"Food: Science, Art, Passion, Pleasure, Adventure & Exploration"

Wednesday, June 30, 2010

Baking Adventure 12: Muffin-Styled Vanilla Bean Financiers

Financiers are little French cakes, often shaped like bars. The traditional bar shape and the golden brown coloring of the cakes are meant to give the cakes the look of small gold (currency) bars. They are dense, mildly sweet like teacake, and they make perfect pairings with ice cream, fresh fruit, and dessert sauces. The recipe is based on the use of almond flour or meal and the distinctive addition of brown butter and powdered sugar.

Speaking of brown butter, brown butter has the most intensely addictive smell and flavor! It adds a deep, heady, buttery-nut flavor to dessert recipes, and its sensual aroma can fill an entire household for hours. This proves what I've believed all along, that smells can also be aphrodisiacs.

What Do You Know?: What is brown butter? Brown butter, also known as beurre noisette or "hazelnut butter" (due to the nutty scent and taste) is simply butter heated on a stove until the milk solids darken, thus turning the butter into a toasty brown hue. Brown butter is often used in French pastry-making and some savory dishes. Regarding the former, financiers, some caramel sauces, and madeleines are some examples of brown butter recipes. While butter melts in a pan, milk solids and the butterfat separate, as water evaporates. The milk solids fall to the bottom of a saucepan and will brown and it is common and normal for foam to appear on top. The clear part of the butter, butterfat, is called clarified butter, or "ghee", which is heavily used in Indian cusine for many curry dishes and as garnish brushed over naan breads. It is also used in Egyptian and Ethiopian cusine.

Dataset rows:
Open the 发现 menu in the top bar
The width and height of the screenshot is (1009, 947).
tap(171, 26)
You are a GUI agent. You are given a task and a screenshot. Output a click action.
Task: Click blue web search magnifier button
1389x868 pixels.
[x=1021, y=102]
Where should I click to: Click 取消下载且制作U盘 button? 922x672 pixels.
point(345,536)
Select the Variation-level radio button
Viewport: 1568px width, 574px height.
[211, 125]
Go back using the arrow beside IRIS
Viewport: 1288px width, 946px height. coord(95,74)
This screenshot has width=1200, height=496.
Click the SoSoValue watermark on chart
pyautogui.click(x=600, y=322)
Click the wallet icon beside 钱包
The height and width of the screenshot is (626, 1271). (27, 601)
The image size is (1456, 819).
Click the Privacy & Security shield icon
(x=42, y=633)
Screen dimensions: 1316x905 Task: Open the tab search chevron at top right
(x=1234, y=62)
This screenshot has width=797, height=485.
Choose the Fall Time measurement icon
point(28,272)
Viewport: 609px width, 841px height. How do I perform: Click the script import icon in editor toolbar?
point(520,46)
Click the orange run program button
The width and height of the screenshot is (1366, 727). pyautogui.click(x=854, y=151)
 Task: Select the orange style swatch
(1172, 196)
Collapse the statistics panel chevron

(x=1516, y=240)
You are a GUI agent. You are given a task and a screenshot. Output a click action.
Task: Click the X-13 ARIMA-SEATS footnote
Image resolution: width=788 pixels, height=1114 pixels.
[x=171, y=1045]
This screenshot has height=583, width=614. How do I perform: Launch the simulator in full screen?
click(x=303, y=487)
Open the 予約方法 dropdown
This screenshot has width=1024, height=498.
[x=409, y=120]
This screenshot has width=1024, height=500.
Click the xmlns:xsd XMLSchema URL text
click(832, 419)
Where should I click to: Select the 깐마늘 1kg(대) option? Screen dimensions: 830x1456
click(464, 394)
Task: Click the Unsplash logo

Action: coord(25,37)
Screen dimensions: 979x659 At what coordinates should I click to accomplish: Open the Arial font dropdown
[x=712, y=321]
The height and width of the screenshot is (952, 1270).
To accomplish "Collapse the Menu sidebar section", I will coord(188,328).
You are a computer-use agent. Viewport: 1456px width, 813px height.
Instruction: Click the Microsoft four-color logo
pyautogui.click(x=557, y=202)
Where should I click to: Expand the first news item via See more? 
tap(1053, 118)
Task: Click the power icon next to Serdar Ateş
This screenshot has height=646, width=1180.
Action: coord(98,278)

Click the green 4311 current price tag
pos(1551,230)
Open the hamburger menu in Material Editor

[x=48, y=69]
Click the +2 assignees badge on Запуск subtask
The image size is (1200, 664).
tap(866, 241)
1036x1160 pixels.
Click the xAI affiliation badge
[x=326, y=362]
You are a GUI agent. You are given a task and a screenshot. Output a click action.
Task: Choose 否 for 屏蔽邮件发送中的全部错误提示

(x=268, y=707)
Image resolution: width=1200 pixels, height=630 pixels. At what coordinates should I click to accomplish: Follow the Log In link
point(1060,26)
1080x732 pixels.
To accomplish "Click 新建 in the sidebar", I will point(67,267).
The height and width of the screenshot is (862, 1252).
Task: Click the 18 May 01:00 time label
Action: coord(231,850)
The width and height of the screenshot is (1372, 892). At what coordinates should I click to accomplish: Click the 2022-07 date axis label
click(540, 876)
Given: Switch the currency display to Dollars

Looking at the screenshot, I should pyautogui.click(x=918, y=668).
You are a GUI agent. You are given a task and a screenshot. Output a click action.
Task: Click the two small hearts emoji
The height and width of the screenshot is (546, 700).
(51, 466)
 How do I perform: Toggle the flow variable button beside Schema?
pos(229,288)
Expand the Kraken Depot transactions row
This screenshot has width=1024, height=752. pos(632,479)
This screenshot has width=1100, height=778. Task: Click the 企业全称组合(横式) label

Aim of the exercise:
Answer these questions from the post on financiers.
(a) What shape are financiers often made in?
(b) What French name is given for brown butter?
(c) Apart from Indian cuisine, which two cuisines use clarified butter?
The rows aren't needed here.

Result:
(a) Bars
(b) Beurre noisette
(c) Egyptian and Ethiopian